Recalée par Minardi l’année suivante, Katherine Legge estime alors que « le problème, c’est qu’aucune équipe ne veut être la première à engager une femme pilote, et risquer d’être ridicule si la fille n’arrive pas à finir la course ». En 2012, l’équipe Williams offre finalement un contrat à la Britannique Susie Wolff en tant que pilote de tests. Elle prend part aux sessions d’entraînement sur le Grand Prix de Grande-Bretagne, sans véritablement convaincre. Bernie Ecclestone y va alors de sa remarque sexiste : « Si Susie est aussi rapide dans une voiture qu’elle est belle à l’extérieur, ce sera un grand atout. » En 2015, il s’avoue séduit par l’idée d’un championnat féminin dans la mesure où cela pourrait attirer « beaucoup d’attention, de publicité et de sponsors. »

Crédits : W Series

Bien sûr, les conductrices des W Series apprécient le surcroît de lumière que leur apporte la compétition.
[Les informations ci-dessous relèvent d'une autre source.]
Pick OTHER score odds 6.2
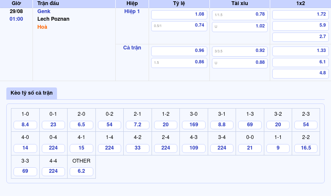The image size is (331, 196). 81,172
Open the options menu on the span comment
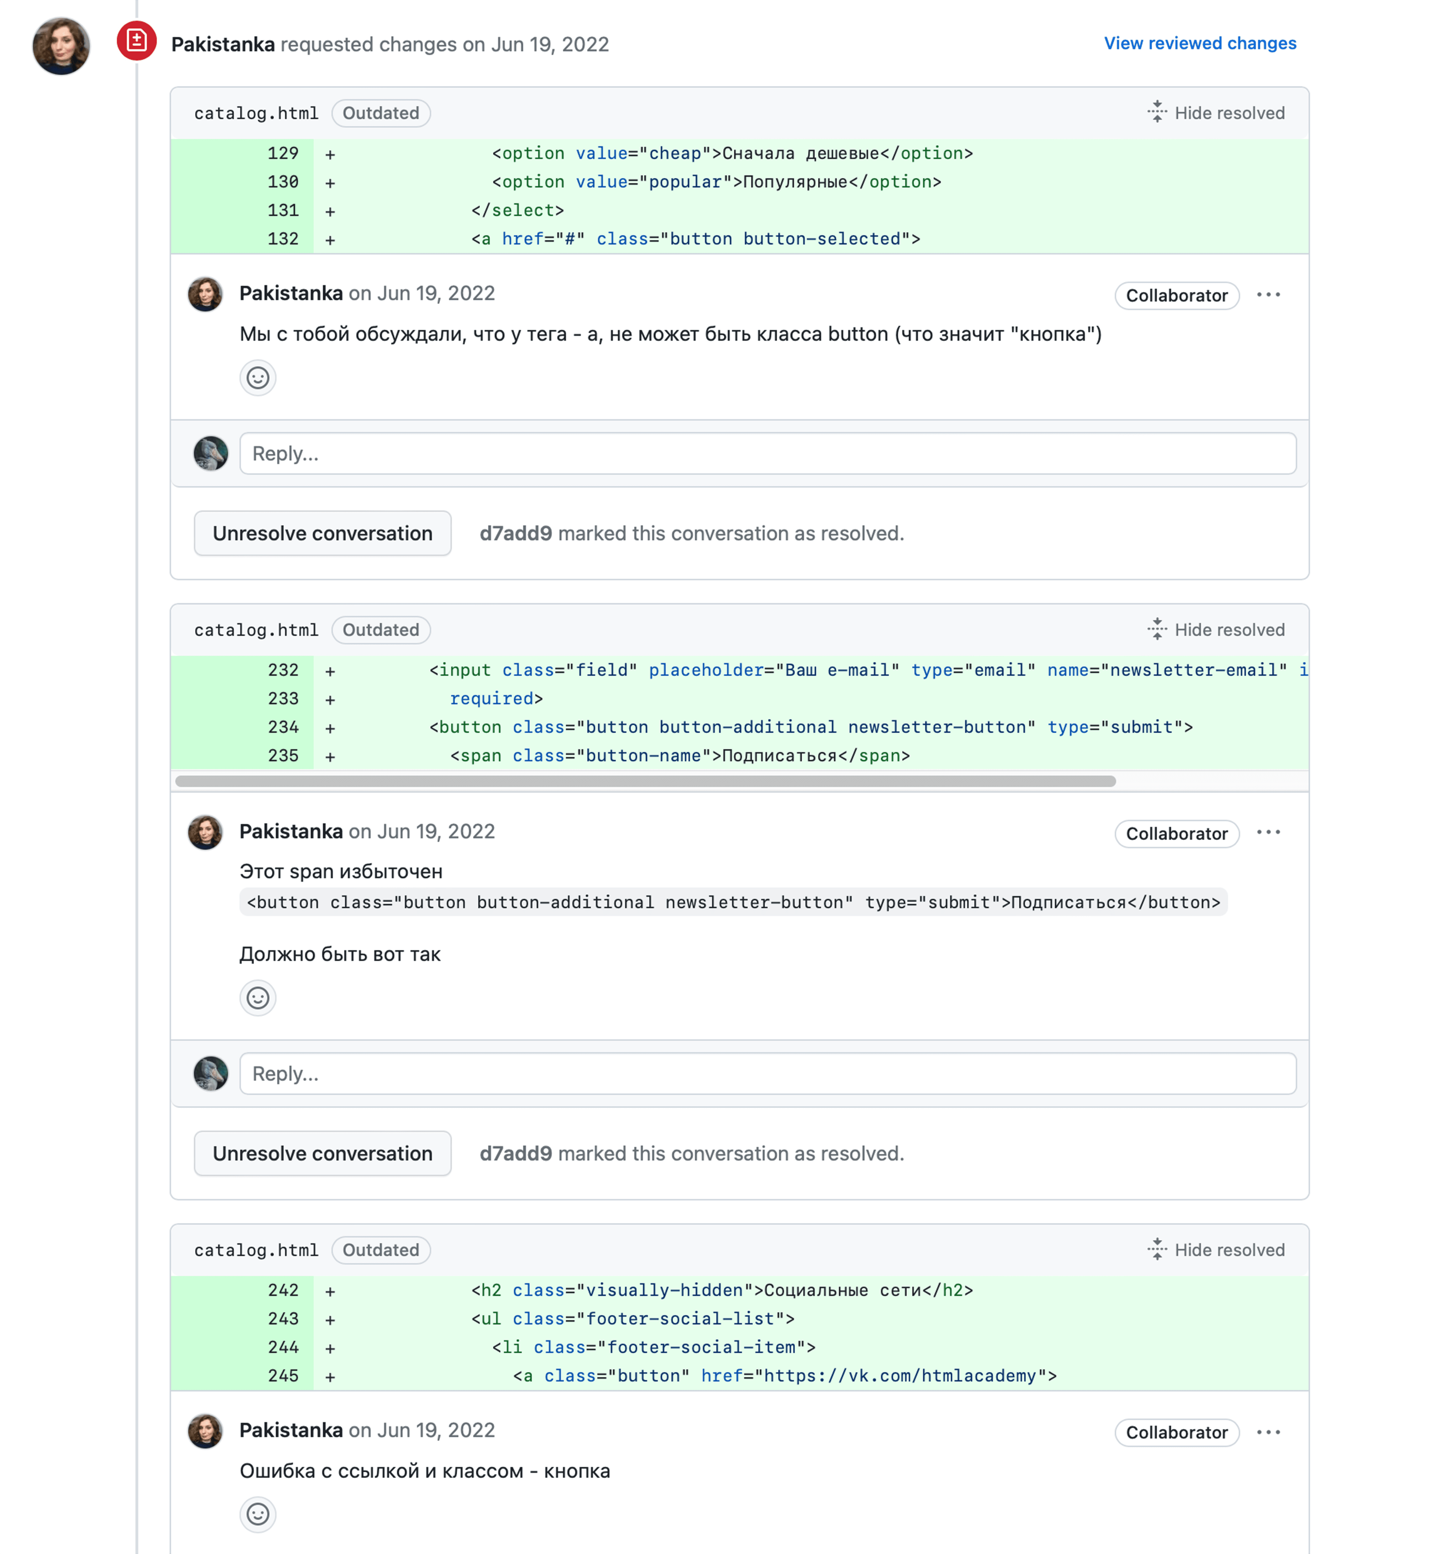The height and width of the screenshot is (1554, 1454). click(1269, 833)
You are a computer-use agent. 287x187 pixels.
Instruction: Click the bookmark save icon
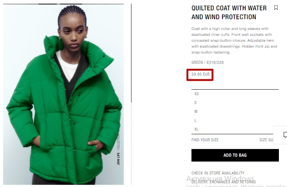coord(276,8)
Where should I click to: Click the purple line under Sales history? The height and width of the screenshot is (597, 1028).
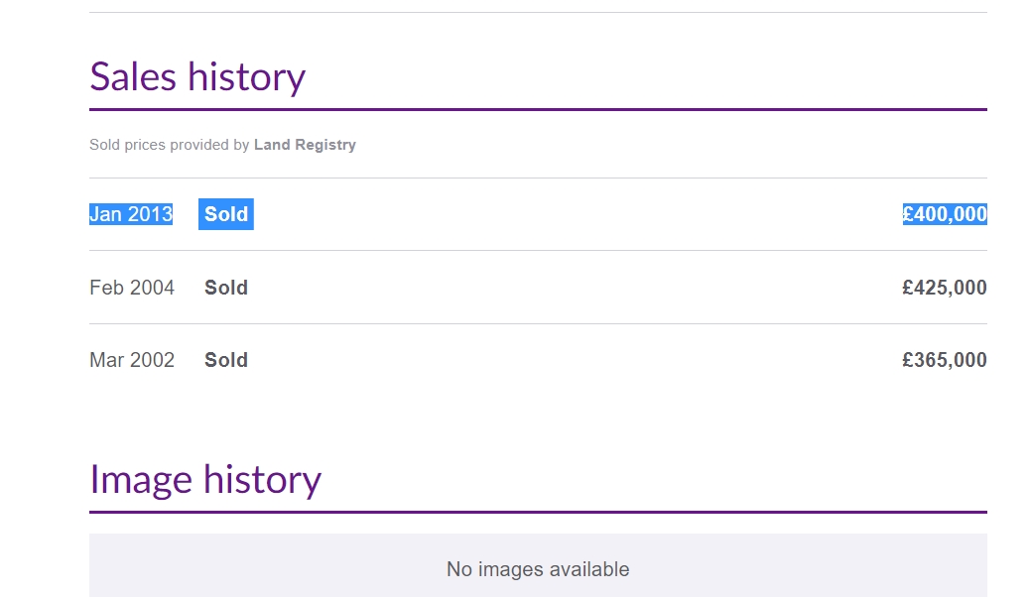pos(538,109)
Mais elles ne sont pas là pour montrer leurs corps. « Le focus devrait être mis sur les machines », songeait Jamie Chadwick en 2018, quand les « grid girls », ces filles alignées sur la ligne de départ, ont été interdites du championnat du monde. « Si vous venez pour voir les grid girls, vous n’êtes pas au bon endroit. » Maintenant qu’elle est auréolée du titre, la Britannique espère attirer les sponsors et les écuries. « Mes aspirations dépassent les W Series, je veux accomplir beaucoup de choses dans ce sport », affirme-t-elle.

D’après Katherine Legge, Chadwick est la mieux placée pour intégrer l’élite avec la Colombienne Tatiana Calderon, qui conduit en Formule 2. « Mais ce ne sera pas l’an prochain », nuance-t-elle. D’autres candidates se positionnent en vue d’un futur un peu plus lointain. À seulement 12 ans, la Japonaise Juju Noda pense très sérieusement pouvoir devenir championne du monde de Formule 1. Et elle a quelques arguments pour ça : l’an dernier, la jeune fille a battu le record de Formule 4 des – de 17 ans. « Il y a déjà eu des femmes en F1 mais pas encore de vainqueure », constate-t-elle. « Je veux être la première. » Les garçons sont prévenus.